1.4 术后处理 术后第1天开始手指抓握功能锻炼,术后第2天疼痛消失后开始小幅度主动肘屈伸及辅助肩前屈上举等功能锻炼;1周后鼓励患者完全主动屈伸肘关节,部分辅助上举上肢活动;2周后不限制患者自由活动(不负重情况下)。每4~6周复查X线片,直至骨折临床愈合(正侧位片上骨折端有连续性骨痂通过,骨折线模糊)。
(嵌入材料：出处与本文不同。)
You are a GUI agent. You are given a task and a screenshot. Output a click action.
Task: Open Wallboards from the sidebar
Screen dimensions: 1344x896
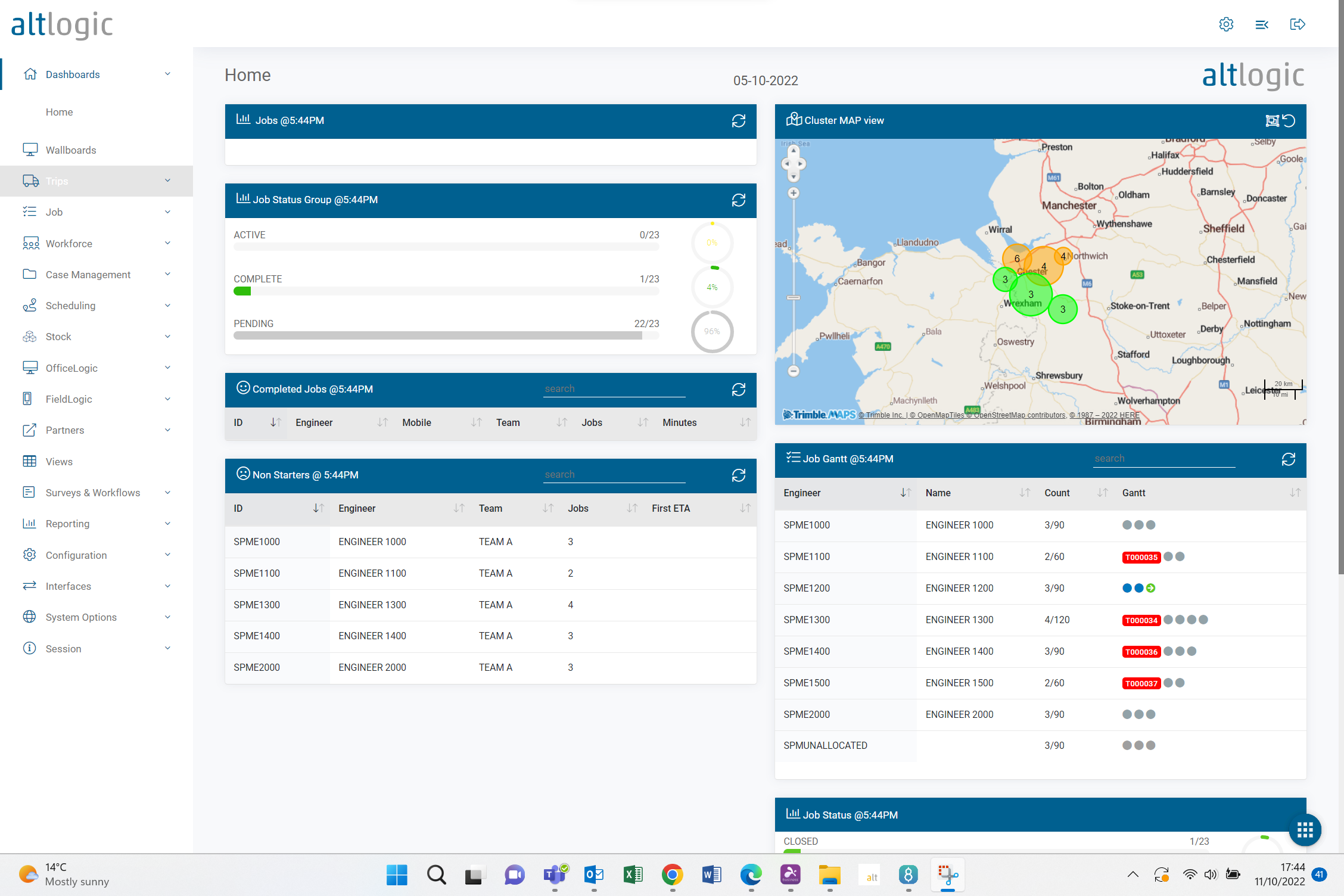point(71,150)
术后1、6、12个月采用QuickDASH评分[11-12]系统进行评价治疗疗效。

2 结果

手术时间50~90 min,平均(75±12)min;术中出血量40~120 mL,平均(75±18)mL;术中C形臂X线机透视8~13次,平均每台手术(10.5±1.5)次。切口均一期愈合,未出现感染病例,未出现医源性神经损伤病例。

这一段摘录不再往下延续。